Molecular docking analyses represent structure-based computational predictions and do not account for the full complexity of biological systems, including protein dynamics, conformational flexibility, post-translational modifications, tissue-specific context, or in vivo pharmacokinetics and pharmacodynamics. Furthermore, the ACSL4 structure was derived from an AlphaFold model because an experimentally resolved ligand-bound structure was not available. In addition, GPX4 contains a catalytically important selenocysteine residue that may not be fully represented by standard AutoDock 4.2.6 atom parameterization. Therefore, GPX4-related docking results should be interpreted as approximate estimates of ligand–target compatibility and considered with appropriate methodological caution. SMAD3 (PDB ID: 1MJS) represents an MH2-domain transcription factor complex for which no well-established small-molecule binding pocket has been experimentally validated. Consequently, SMAD3-related docking results should be interpreted with additional caution and regarded primarily as exploratory structural observations. In addition, the particularly low predicted binding energy obtained for the ruxolitinib–TGFBR1 interaction should be interpreted cautiously, as ruxolitinib is a known JAK1/JAK2 inhibitor rather than a TGFBR1-directed ligand and the observed docking score may reflect structural compatibility within the modeled binding region rather than biologically meaningful target selectivity. Accordingly, predicted binding energies and interaction patterns should be interpreted as indicators of potential structural compatibility rather than evidence of biological activity, target modulation, or therapeutic efficacy.

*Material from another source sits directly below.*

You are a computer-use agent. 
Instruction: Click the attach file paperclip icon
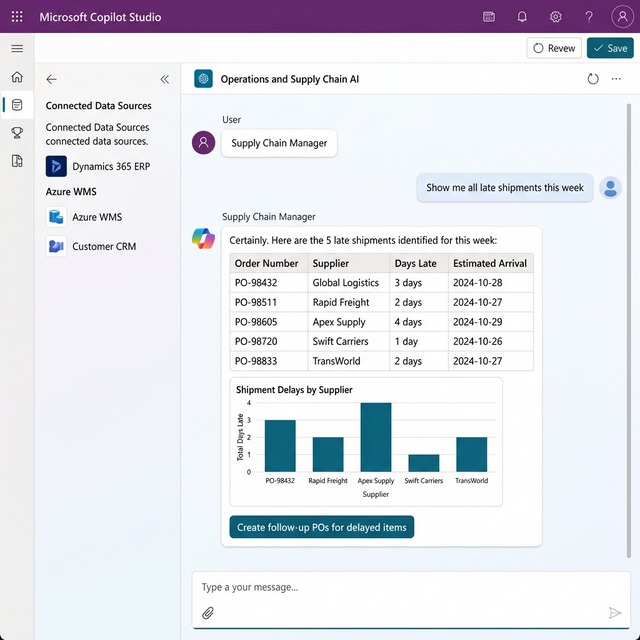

Finally, the present work was designed as an exploratory and hypothesis-generating in silico study integrating transcriptomic profiling, network analysis, machine learning-based prioritization, and molecular docking. Additional validation using independent patient cohorts, molecular dynamics simulations, target-specific functional assays, and appropriate in vitro and in vivo models will be necessary to further evaluate the biological and translational relevance of the reported findings.